In the case of the euro zone, this could even put the common currency, the euro, in serious danger.
The same applies to companies at risk of insolvency, which are currently able to keep their heads above water thanks to aid loans, but for whom the additional debt from aid loans after the crisis could finally break their balance sheet necks.
Many factors speak for a further increase in gold prices
In order to do justice to the upheavals in the economy, the loss of sales and profits, the endangerment of jobs, the dwindling tax revenues, the aid programs worth billions and the associated additional debt burden, the monetary politicians in the central banks have taken unprecedented measures, which are also not without consequences will remain and bring with them the risk of downstream debt crises and inflation surges.

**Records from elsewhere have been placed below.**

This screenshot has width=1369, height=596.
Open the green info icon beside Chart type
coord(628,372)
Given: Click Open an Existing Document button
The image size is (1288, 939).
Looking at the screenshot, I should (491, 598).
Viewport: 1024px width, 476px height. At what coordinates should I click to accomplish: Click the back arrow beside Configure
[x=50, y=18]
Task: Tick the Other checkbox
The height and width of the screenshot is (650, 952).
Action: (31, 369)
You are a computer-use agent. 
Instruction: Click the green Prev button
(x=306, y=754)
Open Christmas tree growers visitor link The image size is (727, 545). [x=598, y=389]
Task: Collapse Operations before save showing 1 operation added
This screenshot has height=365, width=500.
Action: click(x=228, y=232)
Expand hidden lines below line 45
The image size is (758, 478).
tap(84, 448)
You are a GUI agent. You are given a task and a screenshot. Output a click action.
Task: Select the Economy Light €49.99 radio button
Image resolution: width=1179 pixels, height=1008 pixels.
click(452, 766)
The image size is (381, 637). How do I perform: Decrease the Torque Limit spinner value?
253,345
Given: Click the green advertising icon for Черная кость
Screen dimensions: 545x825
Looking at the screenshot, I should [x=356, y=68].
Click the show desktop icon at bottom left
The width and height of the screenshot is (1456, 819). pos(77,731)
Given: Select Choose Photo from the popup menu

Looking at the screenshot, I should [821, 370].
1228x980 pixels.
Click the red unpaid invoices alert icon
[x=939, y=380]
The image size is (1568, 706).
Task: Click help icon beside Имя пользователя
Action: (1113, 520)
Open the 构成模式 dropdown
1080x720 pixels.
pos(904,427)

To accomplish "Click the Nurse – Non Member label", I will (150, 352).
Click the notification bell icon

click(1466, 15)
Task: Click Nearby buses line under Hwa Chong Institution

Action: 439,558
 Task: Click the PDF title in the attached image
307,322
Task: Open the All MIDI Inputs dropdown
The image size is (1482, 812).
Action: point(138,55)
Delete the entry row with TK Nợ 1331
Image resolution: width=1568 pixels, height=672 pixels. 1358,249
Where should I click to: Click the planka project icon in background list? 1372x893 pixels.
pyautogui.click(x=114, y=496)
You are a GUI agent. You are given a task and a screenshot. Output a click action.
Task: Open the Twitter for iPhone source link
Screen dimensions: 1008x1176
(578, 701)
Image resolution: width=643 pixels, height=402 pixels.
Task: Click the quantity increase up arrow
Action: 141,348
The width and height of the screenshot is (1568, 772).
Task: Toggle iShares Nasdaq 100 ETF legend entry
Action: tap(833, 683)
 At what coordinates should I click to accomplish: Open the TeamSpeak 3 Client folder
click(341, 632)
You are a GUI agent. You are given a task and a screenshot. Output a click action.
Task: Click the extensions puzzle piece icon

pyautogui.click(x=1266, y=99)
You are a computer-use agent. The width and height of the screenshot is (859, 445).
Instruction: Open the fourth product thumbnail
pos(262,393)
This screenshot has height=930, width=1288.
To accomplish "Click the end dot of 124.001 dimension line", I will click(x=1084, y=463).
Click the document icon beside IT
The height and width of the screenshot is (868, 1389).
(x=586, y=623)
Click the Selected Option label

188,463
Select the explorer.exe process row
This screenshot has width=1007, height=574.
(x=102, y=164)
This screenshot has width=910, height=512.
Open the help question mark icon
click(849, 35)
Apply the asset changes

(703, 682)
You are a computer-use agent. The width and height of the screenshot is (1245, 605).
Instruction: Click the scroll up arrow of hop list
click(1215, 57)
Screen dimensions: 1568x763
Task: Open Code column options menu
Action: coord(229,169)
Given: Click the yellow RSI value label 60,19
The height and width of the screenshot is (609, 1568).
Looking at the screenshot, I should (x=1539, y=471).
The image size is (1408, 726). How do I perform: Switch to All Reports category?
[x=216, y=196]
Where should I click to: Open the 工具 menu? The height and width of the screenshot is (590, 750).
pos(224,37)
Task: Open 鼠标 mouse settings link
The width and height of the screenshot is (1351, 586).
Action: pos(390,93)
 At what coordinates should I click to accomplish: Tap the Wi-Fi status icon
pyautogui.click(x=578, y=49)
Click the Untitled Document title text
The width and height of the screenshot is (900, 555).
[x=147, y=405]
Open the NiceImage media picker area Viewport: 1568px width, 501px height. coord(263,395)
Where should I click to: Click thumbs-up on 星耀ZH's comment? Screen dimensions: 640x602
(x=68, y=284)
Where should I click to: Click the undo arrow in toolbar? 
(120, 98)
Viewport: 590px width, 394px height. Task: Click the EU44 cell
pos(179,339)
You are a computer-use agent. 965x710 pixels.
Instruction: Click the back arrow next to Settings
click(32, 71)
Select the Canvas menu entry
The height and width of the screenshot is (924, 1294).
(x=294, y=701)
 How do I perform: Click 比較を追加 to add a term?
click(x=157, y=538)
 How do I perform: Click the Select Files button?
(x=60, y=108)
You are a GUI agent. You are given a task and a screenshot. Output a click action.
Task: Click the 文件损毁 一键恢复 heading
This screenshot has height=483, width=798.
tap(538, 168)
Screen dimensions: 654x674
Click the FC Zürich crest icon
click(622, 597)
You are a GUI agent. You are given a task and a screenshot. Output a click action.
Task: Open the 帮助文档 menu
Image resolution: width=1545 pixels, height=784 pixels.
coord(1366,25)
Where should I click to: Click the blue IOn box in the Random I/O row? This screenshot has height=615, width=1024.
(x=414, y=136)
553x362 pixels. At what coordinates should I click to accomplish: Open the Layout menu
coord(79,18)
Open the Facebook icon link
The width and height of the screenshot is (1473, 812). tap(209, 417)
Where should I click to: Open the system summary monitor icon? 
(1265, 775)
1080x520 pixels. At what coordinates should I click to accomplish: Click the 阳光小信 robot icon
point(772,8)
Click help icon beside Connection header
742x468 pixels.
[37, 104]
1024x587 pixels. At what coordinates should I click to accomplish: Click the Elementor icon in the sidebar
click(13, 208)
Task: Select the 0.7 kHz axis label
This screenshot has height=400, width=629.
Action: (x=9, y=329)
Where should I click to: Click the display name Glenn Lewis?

This year already have 94 central banks in the world interest rates lowered and only four central banks raised interest rates. This means that interest rates in the major currency areas around the world are zero or even below.
This is also promoted by the trend towards debt and reducing the propensity to save.
After the global financial crisis, with a few exceptions (Germany), the debt in most countries was not reduced again, but on the contrary rose dynamically in the last decade despite the long economic upturn. This development can also be assumed this time. For monetary policy, this means that in order to maintain the debt sustainability of governments, companies, banks and private households, interest rates must remain at the extremely low level that has now been reached.
Parallel to the de facto abolition of the interest rate, the central banks have created almost 10 trillion US dollars in new liquidity worldwide and made it available to economic agents as loans or unconditional transfer payments via the state.
Without this money from the digital printing press, the trillion-dollar aid packages for the economy and citizens would not have been financially viable by the states.
When the fog clears after the first wave of the pandemic has subsided, historically high debt ratios, record high unemployment and massive corporate bankruptcies will emerge.
The central banks will be permanently forced to support over-indebted states, banks that are confronted with massive loan defaults, companies and private households and to protect them from a debt collapse.
The central banks can only guarantee this support for the economy through the de facto abolition of the cost of capital (interest) and through the unlimited purchase of debt securities and assets of all kinds. The US Federal Reserve is already on this path and is working closely with the US Treasury Department to buy unlimited amounts of national debt and to extend loans (including in the form of mortgage loans) to banks, companies of all sizes and individuals.
This makes the central bank the creditor of last instance.
In the history of the uncovered monetary system, this was always the last stage before veritable currency crises and increased inflation occurred in the following years.
General inflation will break out when the aid measures take effect, the economy revives and, on the other hand, because of the high level of total debt, interest rates cannot be raised again in order to counteract inflation.
This perspective, consisting of low interest rates and a rapidly increasing amount of money, supplemented by the increasing risk of debt crises, make the scarce precious metal, which has an intrinsic value, i.e. cannot go bankrupt Asset protection indispensable.
Gold is also recognized worldwide and is also highly valued by central banks as a reserve currency.
Gold will therefore continue its upward trend, which began in winter 2015, well beyond the acute phase of the pandemic due to the long-term economic consequences.
The potential for demand is enormous, since gold as a component in asset portfolios is still heavily underrepresented in historical comparison. While the rates were around 20 percent in the 1970s, according to the latest data from the World Gold Council, they were only 3.2 percent in 2018.